The FTC will evaluate the value of industry privacy solutions by their universality, ease of use, universal adoption, consistent choice options, and the effectiveness of their enforcement mechanisms, said Brill. Following several of the agency’s roundtable discussions, the commission believes there’s a vast amount of information on consumers which most of them know nothing about, she said. Privacy notices are too “legalistic” and put too much burden on consumers, she said. “The FTC is well suited to consider the appropriate balance between ‘do not track’ and industry competition concerns."

Data tracking offers some benefits for consumers and is responsible for funding free information on the Web, “but there are other uses that are more pernicious,” Brill said. She’s particularly concerned about mechanisms that can take anonymized information and reassociate it with consumers, she said. “The distinction between personally identifiable information and non-personally identifiable information is clearly blurring.”

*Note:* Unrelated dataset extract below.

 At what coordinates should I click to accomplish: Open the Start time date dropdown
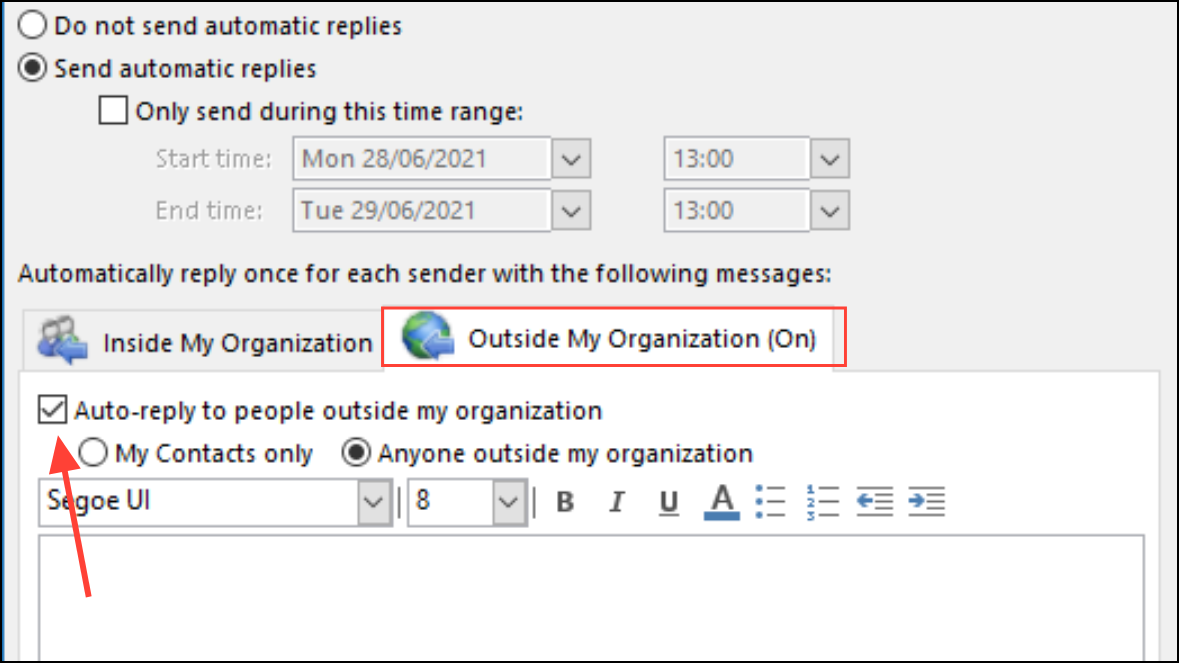point(571,158)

Data tracking allows Google to “fight off the bad guys,” something that’s beneficial to consumers, said Google Product Manager Jonathan McPhie. The company uses browsing data to identify problems like click fraud, where a person or program repeatedly clicks online ads to intentionally generate false marketing results, McPhie said. Google can analyze this type of behavior through data tracking and can prevent “bad agents from degrading the experience of users in the system,” said McPhie.

Data tracking can help Google make the experience better by helping it build better products like Google’s personalized search, McPhie said. The company also offers privacy products to its consumers, like an opt-out mechanism in the Google dashboard, he said. Google helps export their data completely through its Data Liberation Front service. (See related story in this issue.) “Our firm goal is to make every Google product and service this easy to export,” said McPhie. “We want to make privacy more successful."

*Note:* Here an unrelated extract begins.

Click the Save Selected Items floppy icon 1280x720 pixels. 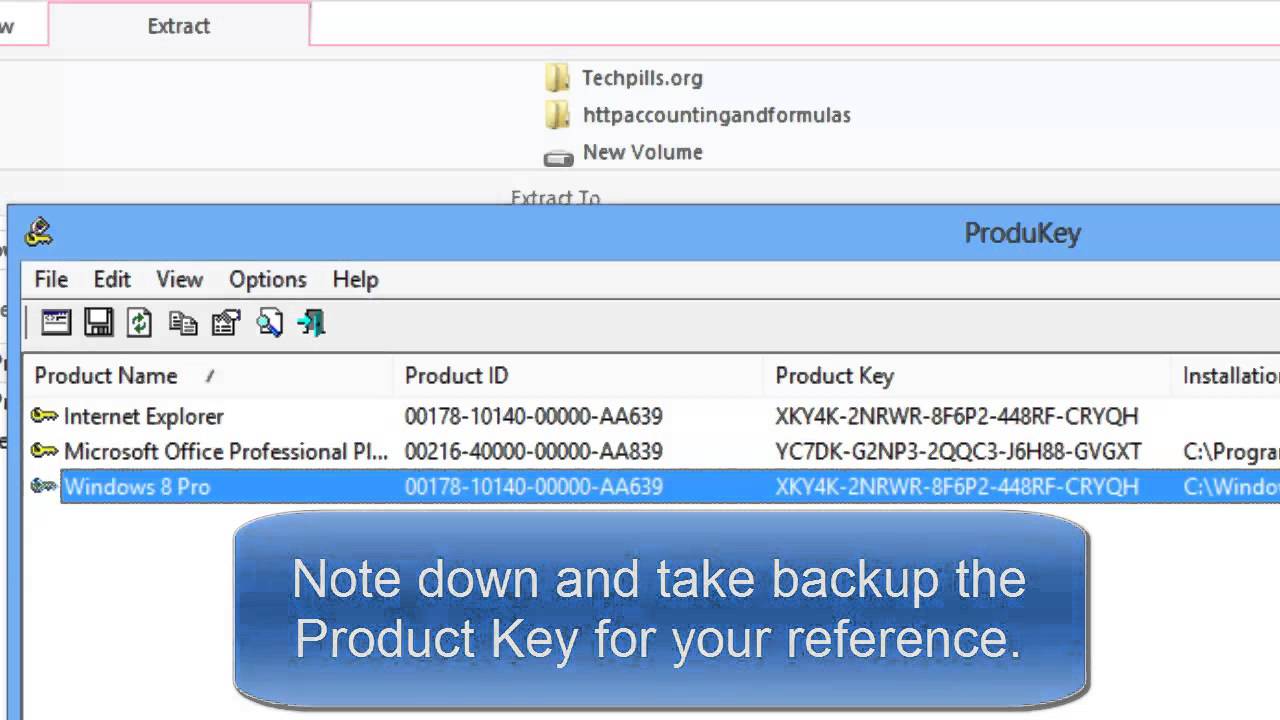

Other search companies are going a step further and committing to end data tracking altogether. David Bodnick, founder of Startpage, said it offers an alternative search engine that does not collect users information at all. The service offers anonymous searching by securing user searches with SSL certificates. Startpage also employs proxy servers to prevent websites from placing cookies or malware on users’ computers, he said.

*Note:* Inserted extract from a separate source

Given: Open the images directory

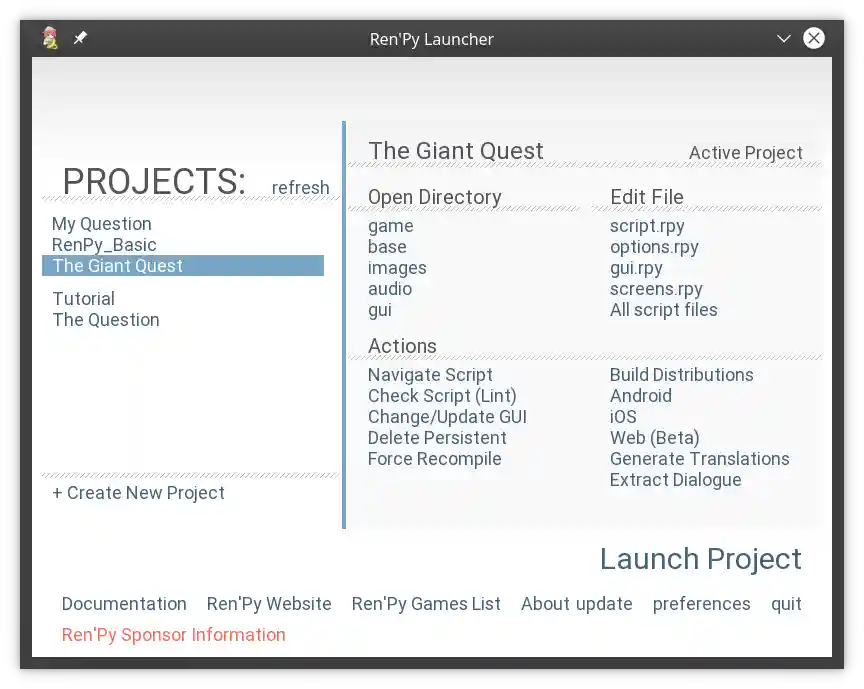Looking at the screenshot, I should coord(397,268).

The key ingredient of building a privacy framework is incorporating a measure of accountability, said Harvey Jang, a privacy attorney at Hewlett-Packard. “If we say we are going to do something, we better do it.” HP addresses privacy by first demonstrating to internal stakeholders that they are able to implement their privacy policies and are compliant with them. Then they show their external stakeholders that they have the correct policies and programs and are compliant with them. “We have to make sure we are honoring our promises,” said Jang.